A second vehicle, a Jeep CJ, is trapped in a depression just east of the hill in the Bureau’s Prison Hill Recreational Area in southeast Carson City.
The Jeep was discovered Saturday. Hidden behind S Hill, the bowl is made up of decomposed granite, making it easy to enter and difficult to leave.
The Bronco was marooned on the west face of S Hill in late September. Normally open to hikers, the area is restricted within 100 yards of the vehicle to minimize liability and avoid damage. Despite those safeguards, the vehicle has been vandalized. Tires have been flattened, windows broken and the dashboard damaged, but that’s just the beginning of the owner’s problems.
Jarod Ellis, 18, of Carson City, was cited for operation of an off-road vehicle in a closed area and operation of an off-road vehicle causing environmental damage, a class A misdemeanor that carries a maximum sentence of one year in jail and/or a $100,000 fine.
Because the case involves federal land, it will be heard in Magistrate Court at the U.S. District Court in Reno.
Stan Zuber, BLM district law enforcement officer, expects the vehicles to be removed in the next couple of weeks.
“The court date is set for Oct. 17 and we want to remove the vehicles by that time, so we’ll have something to present to the judge,” he said. “But there’s no set time line.”

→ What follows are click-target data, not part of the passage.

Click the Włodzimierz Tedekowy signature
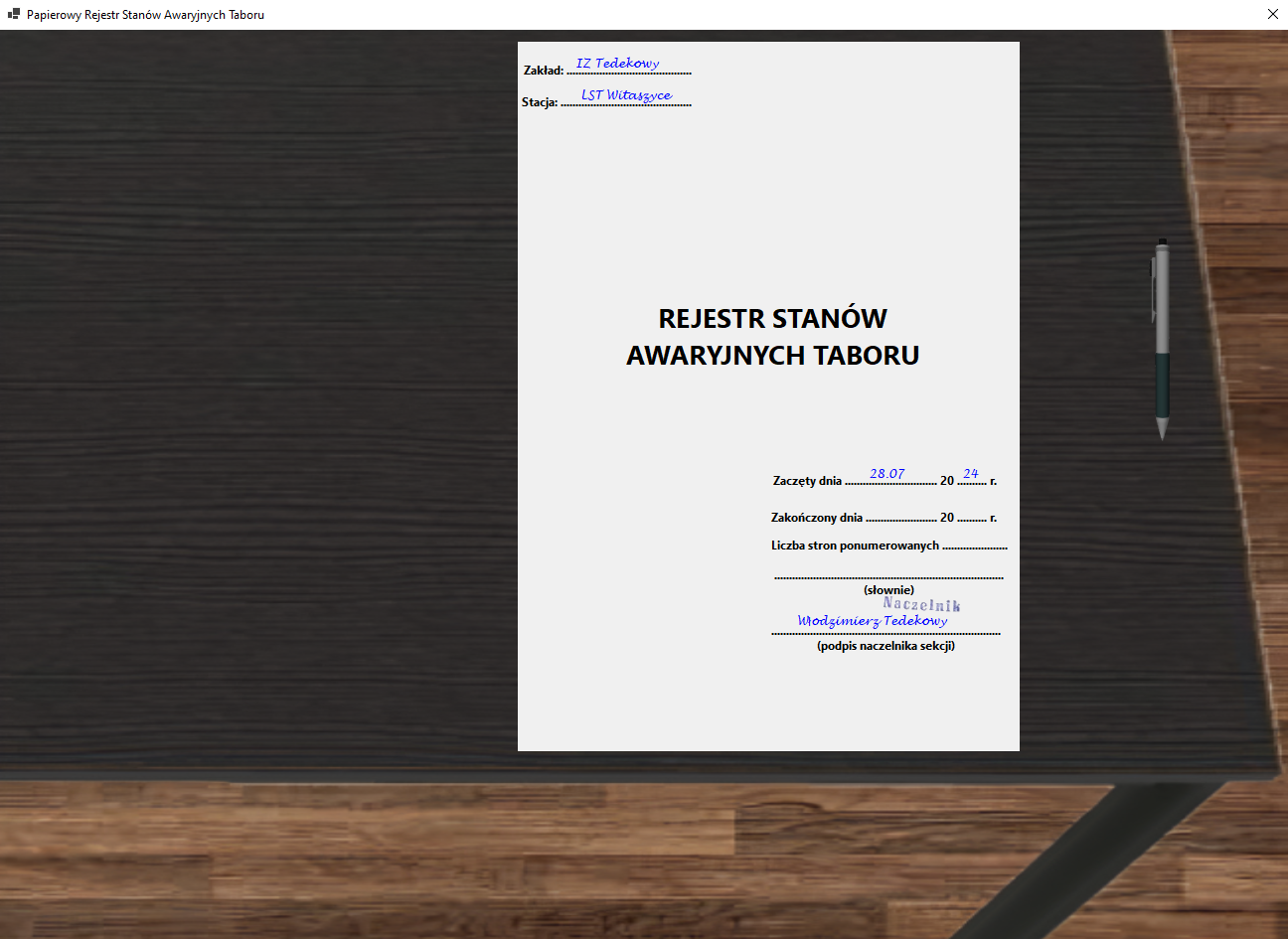This screenshot has width=1288, height=939. [x=873, y=621]
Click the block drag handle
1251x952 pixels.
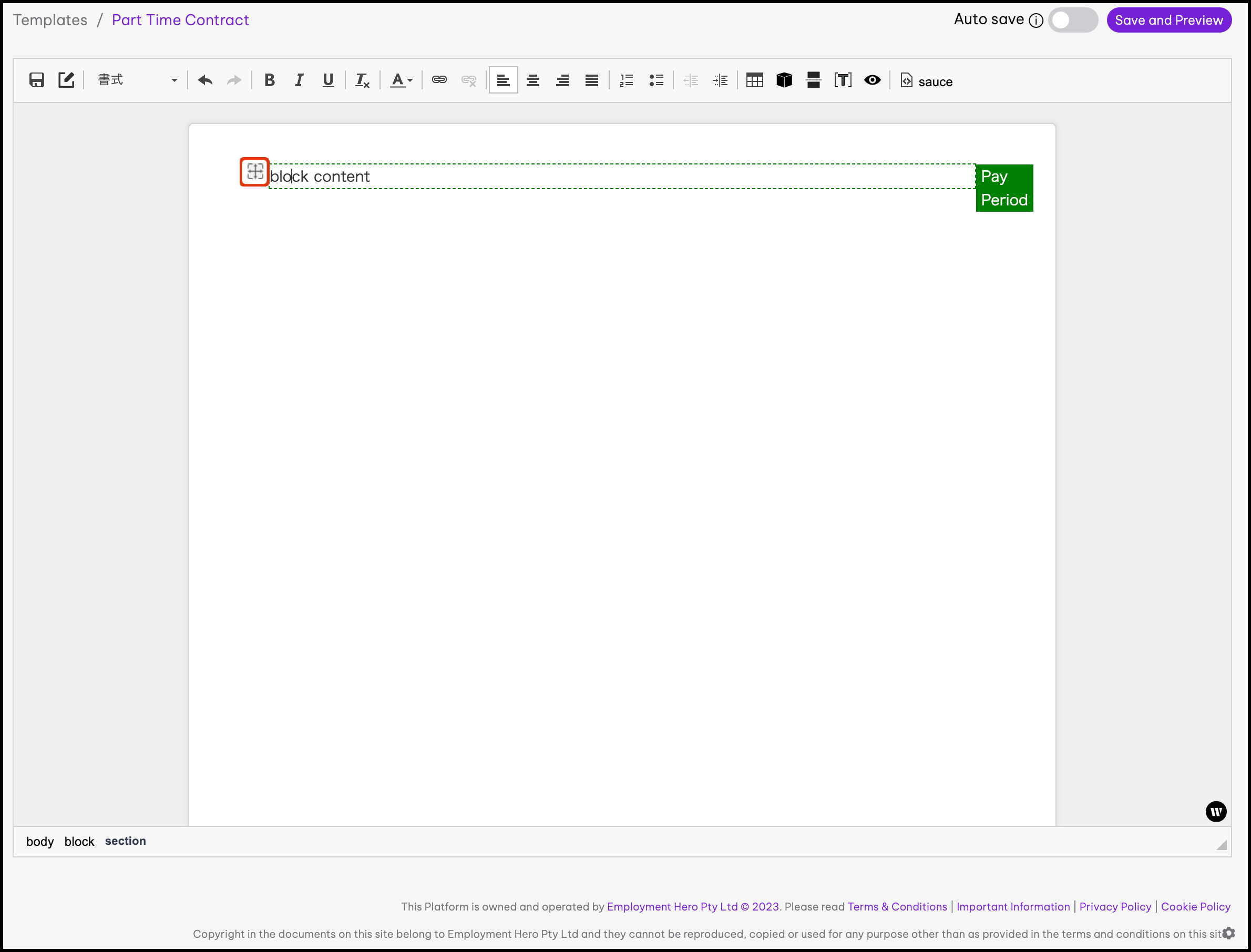[x=255, y=172]

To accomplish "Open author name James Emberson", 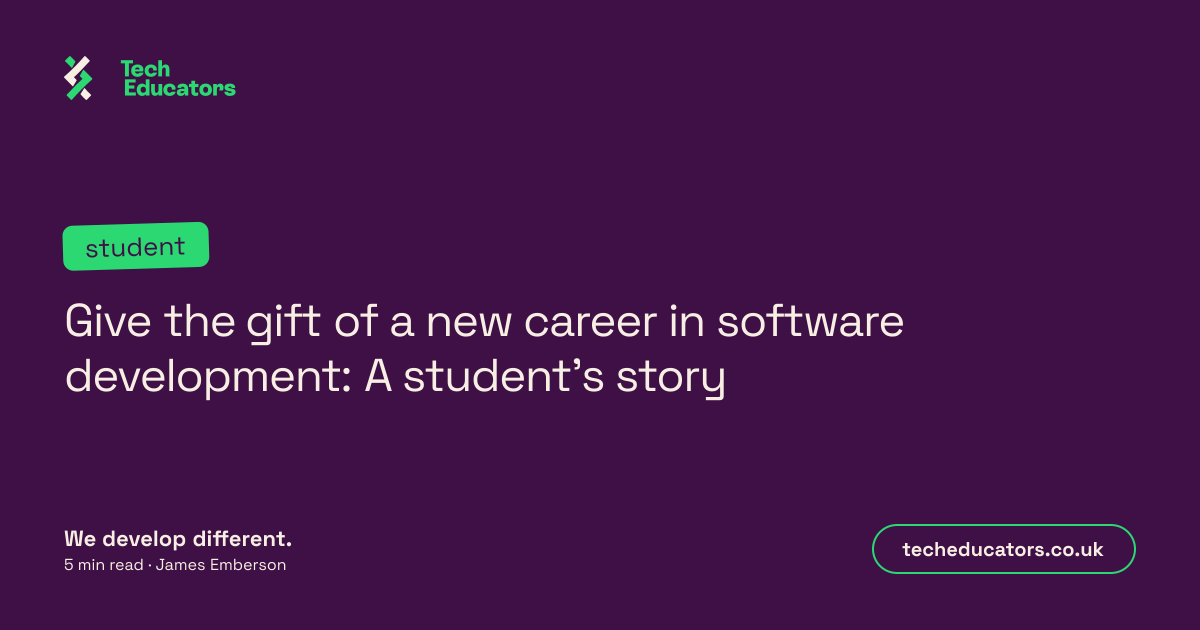I will [x=221, y=565].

Elayn Briggs, the bureau’s acting field manager, said officials are still looking for a way to get the vehicles out with the least impact to the environment.
“If we can direct any focus, it would be to tell people to stay out,” she said. “We’ve initiated an emergency closure, because the Bronco is up there, but people are going up there to see what’s going on. That’s creating more of an environmental nightmare.”
Removing the vehicles is proving difficult and bureau officials are considering a number of options.
“The Nevada National Guard’s 150th Maintenance Unit will evaluate the cars this weekend, to determine if they can be removed with their six-wheel, five-ton wrecker,” Briggs said.
Calling the Nevada National Guard’s Adjutant General for airlift assistance is another option, but using the bureau’s bulldozer to remove the vehicles has been vetoed.
“We figured we’d have to build a road to use the bulldozer,” Zuber said.
Bureau officials could not identify the owner of the second vehicle.